• Extract:
This is not the story about how I changed my mind, or how I overcame initial adversity.* I did never made the grade, and it took me a while to come to terms with it.  This is about the value of trial and error. This is about passion for failure. I feel the concept is thrown around a lot in the more creative business circles, but ultimately I think they fail to capture the personal importance of trying and (comfortably) failing at your goals.

Of course we all pick up and leave hobbies, we do this automatically as interest rises and wanes. This is not trying. Not when your young, not when you have so little to lose and so much to learn. Simply being outgoing and wanting to try things will not surmount the impossible. This is about the goals which drive you, which keep you up at night and get you up in the morning.

• Stored records:

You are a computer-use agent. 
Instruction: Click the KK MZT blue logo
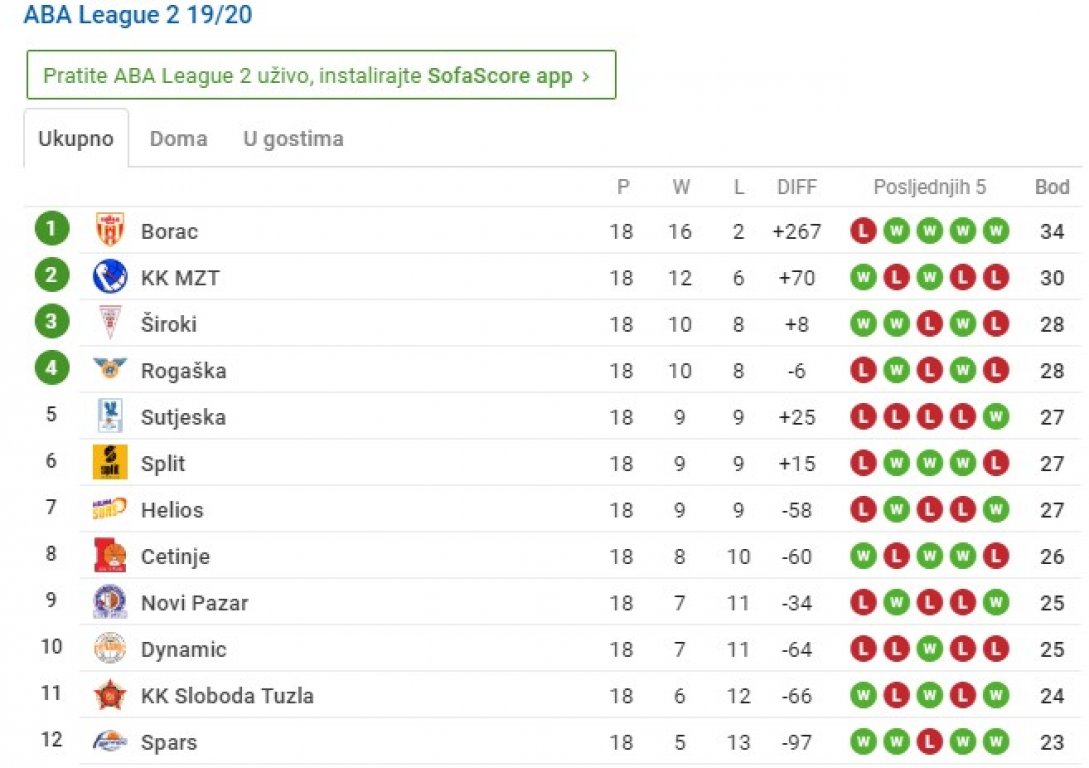coord(110,276)
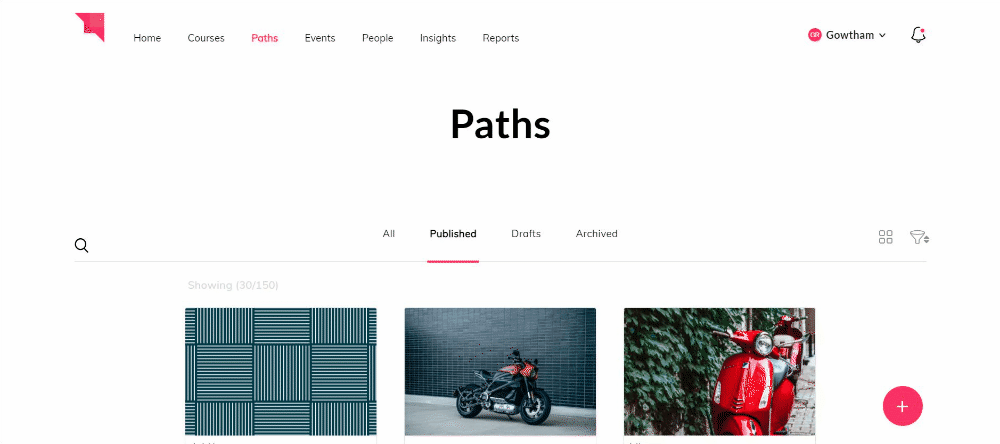Click the Gowtham user avatar
The width and height of the screenshot is (1000, 444).
click(814, 35)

• Objective: Rewrite the passage on failure starting at "This is not the" and ending at "in the morning.", substituting "ambitions" for "goals". Work only from the passage on failure, not the records.

• Written solution:
This is not the story about how I changed my mind, or how I overcame initial adversity.* I did never made the grade, and it took me a while to come to terms with it.  This is about the value of trial and error. This is about passion for failure. I feel the concept is thrown around a lot in the more creative business circles, but ultimately I think they fail to capture the personal importance of trying and (comfortably) failing at your ambitions.

Of course we all pick up and leave hobbies, we do this automatically as interest rises and wanes. This is not trying. Not when your young, not when you have so little to lose and so much to learn. Simply being outgoing and wanting to try things will not surmount the impossible. This is about the ambitions which drive you, which keep you up at night and get you up in the morning.